The DIP-WG was established to identify potential challenges, and develop workable solutions, in implementing the DIP Methodology. The challenges identified mainly involved the seemingly onerous evidence requirements to invoke the DIP Methodology. In order to simplify the evidence reporting task, the DIP-WG proposed that the DIP Methodology be divided into two streams: (i) a Simplified DIP Methodology with lower evidence requirements, for situations where the National Average Transaction Price (N-ATP) of a patented drug product does not exceed its Introductory Benchmark Price (IBP); and (ii) a Regular DIP Methodology with greater evidence requirements, to be considered in situations when the N-ATP of a patented drug product is greater than its IBP. The Board chose to implement the DIP-WG's recommendations on a one-year pilot basis.

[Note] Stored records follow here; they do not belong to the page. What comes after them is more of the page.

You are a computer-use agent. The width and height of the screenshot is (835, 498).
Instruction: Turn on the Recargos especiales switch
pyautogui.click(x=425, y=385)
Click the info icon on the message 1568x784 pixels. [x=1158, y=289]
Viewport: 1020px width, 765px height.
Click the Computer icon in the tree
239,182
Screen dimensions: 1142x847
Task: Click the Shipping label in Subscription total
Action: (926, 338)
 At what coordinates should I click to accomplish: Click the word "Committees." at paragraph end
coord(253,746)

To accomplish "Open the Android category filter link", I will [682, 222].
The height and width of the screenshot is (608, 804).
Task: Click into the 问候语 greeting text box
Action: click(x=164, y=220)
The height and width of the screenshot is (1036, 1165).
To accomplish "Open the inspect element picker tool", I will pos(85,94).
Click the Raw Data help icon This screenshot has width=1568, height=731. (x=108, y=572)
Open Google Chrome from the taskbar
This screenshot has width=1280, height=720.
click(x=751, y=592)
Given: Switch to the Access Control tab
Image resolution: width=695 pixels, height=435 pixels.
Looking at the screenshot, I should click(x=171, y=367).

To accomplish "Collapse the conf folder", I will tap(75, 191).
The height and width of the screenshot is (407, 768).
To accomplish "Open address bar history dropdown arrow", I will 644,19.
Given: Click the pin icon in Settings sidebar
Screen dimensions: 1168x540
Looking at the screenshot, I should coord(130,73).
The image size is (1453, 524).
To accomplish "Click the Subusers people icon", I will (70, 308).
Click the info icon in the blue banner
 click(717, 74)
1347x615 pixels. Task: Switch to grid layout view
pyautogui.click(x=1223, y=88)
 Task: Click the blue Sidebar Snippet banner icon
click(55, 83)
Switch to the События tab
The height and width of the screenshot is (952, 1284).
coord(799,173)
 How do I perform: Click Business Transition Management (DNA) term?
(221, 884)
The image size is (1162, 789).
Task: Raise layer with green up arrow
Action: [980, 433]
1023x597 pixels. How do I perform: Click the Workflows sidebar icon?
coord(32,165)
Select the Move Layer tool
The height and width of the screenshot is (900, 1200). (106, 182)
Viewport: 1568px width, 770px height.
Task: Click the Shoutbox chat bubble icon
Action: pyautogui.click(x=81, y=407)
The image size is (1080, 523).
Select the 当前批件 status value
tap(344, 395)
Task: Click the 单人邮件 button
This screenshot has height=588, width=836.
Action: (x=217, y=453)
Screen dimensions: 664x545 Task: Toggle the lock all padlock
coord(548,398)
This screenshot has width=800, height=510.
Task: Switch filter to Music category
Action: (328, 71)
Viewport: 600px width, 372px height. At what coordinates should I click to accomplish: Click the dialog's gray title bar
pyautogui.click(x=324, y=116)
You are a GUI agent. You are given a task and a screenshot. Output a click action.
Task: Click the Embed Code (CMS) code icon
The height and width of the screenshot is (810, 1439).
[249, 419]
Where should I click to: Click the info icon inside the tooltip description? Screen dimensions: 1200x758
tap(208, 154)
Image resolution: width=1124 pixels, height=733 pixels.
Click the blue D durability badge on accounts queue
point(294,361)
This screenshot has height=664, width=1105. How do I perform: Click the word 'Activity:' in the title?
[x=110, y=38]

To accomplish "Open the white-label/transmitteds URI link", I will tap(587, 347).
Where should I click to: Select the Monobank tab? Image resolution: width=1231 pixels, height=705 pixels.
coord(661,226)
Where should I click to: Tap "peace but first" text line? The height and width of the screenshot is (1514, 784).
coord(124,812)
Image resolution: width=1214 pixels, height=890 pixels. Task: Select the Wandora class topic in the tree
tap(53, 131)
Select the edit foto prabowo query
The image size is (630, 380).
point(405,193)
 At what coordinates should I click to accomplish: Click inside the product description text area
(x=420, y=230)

Based on its assessment of the pilot implementation, the DIP-WG concluded that the DIP Methodology is an effective solution to address and resolve investigations arising from the reduction or termination of benefits. Moreover, the DIP-WG reported that the pilot application was generally a positive experience for both patentees and Board Staff due to the less burdensome process to request and invoke the DIP Methodology, standardized means to report required evidence, and manageable and operationally available evidence requirements.

The Board will screen a webinar for Patentees on the Follow-up Recommendations on Implementation of the DIP Methodology on June 7, 2012.